A reconstruction MAPE of 3.4% means the factor table misses the GBM’s predictions by 3.4% on average. For most pricing purposes this is acceptable — a GLM that fits a Poisson model with 5 rating factors will typically have similar approximation error relative to a more flexible alternative. If the max cell error of 12.7% concerns you, investigate which level is worst and consider whether the model is capturing an interaction involving that level.

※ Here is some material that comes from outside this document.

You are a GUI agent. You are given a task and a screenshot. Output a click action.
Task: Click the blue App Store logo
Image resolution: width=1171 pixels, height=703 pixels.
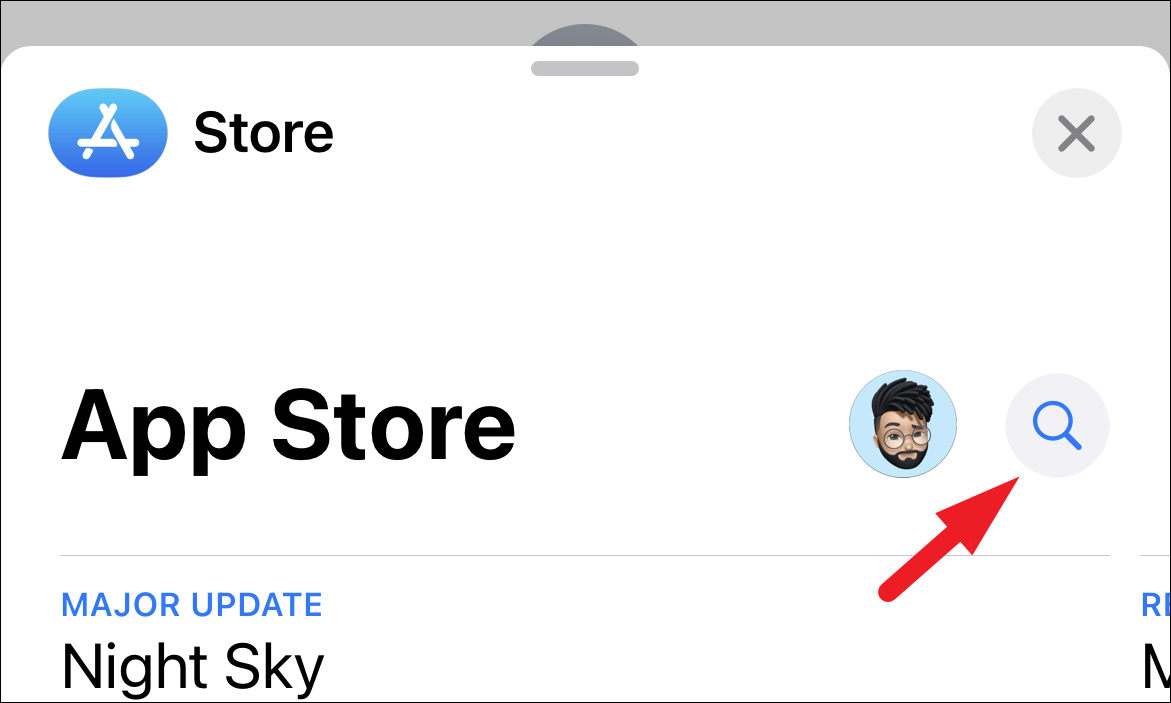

Step 4: Extract the continuous age curve

Driver age is a continuous variable. Rather than binning it into 5 bands (which requires you to decide where the bins go), extract_continuous_curve() gives you the model’s learned age relativity at every age from 17 to 79.

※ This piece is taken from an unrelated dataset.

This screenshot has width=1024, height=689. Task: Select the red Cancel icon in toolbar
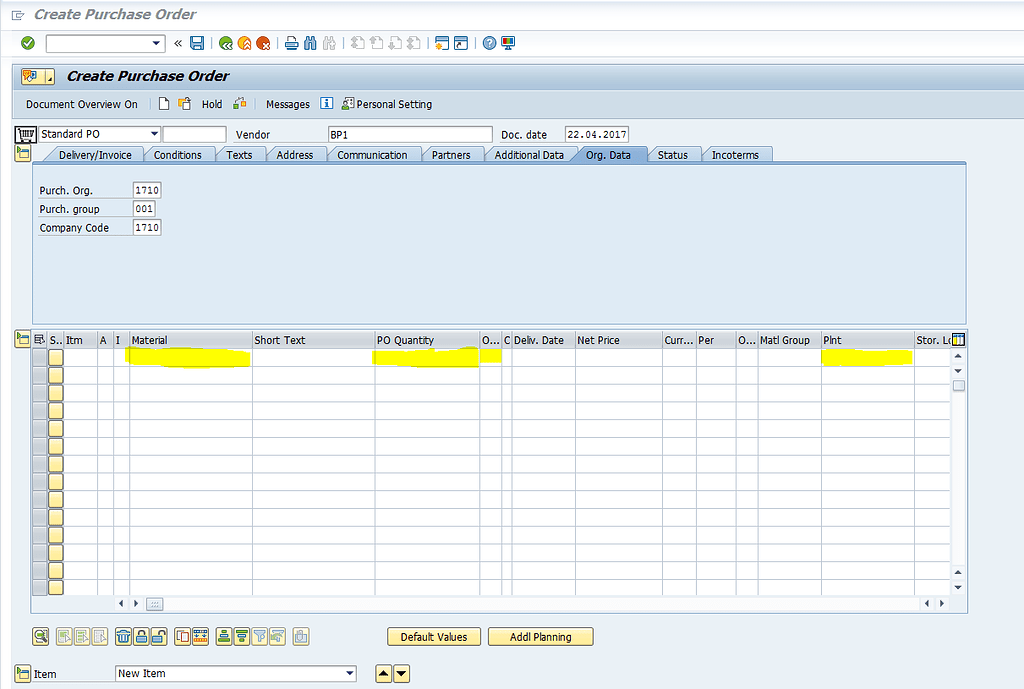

age_curve = sr.extract_continuous_curve(
    feature="driver_age",
    n_points=63,             # one point per age year
    smooth_method="loess",   # locally-weighted smoothing
)

print(age_curve.head(10))

Output:

shape: (10, 4)
┌───────────────┬────────────┬──────────┬──────────┐
│ feature_value ┆ relativity ┆ lower_ci ┆ upper_ci │
│ ---           ┆ ---        ┆ ---      ┆ ---      │
│ f64           ┆ f64        ┆ f64      ┆ f64      │
╞═══════════════╪════════════╪══════════╪══════════╡
│ 17.0          ┆ 2.87       ┆ 2.74     ┆ 3.01     │
│ 18.0          ┆ 2.61       ┆ 2.51     ┆ 2.72     │
│ 19.0          ┆ 2.38       ┆ 2.29     ┆ 2.47     │
│ 20.0          ┆ 2.14       ┆ 2.06     ┆ 2.23     │
│ 21.0          ┆ 1.94       ┆ 1.87     ┆ 2.01     │
│ ...           ┆ ...        ┆ ...      ┆ ...      │
│ 40.0          ┆ 0.94       ┆ 0.91     ┆ 0.97     │
└───────────────┴────────────┴──────────┴──────────┘

The U-shaped curve is there. The relativity peaks at age 17 (2.87×), declines through the 30s to a minimum around age 40 (0.94×), then rises again in the 70s. The confidence intervals are narrow at data-rich ages and wider at the young-driver tail where exposure is thin.

This output can go directly into a pricing system as a lookup table — no binning decision required from the actuary.


What the confidence intervals represent

The confidence intervals are derived from the variance of the SHAP values across policies sharing each feature level. They are uncertainty estimates about the GBM’s relativity extraction, not uncertainty about whether the relativity is correct relative to the true DGP.

In plain terms: the CI for NCD=5 of [0.433, 0.437] is very tight. This means the GBM is very consistent in its NCD=5 SHAP values across all policies — the relativity is stable. It does not mean the true NCD=5 effect is in that range (the true value is 0.549, well outside the CI). A tight CI reflects model consistency, not model accuracy.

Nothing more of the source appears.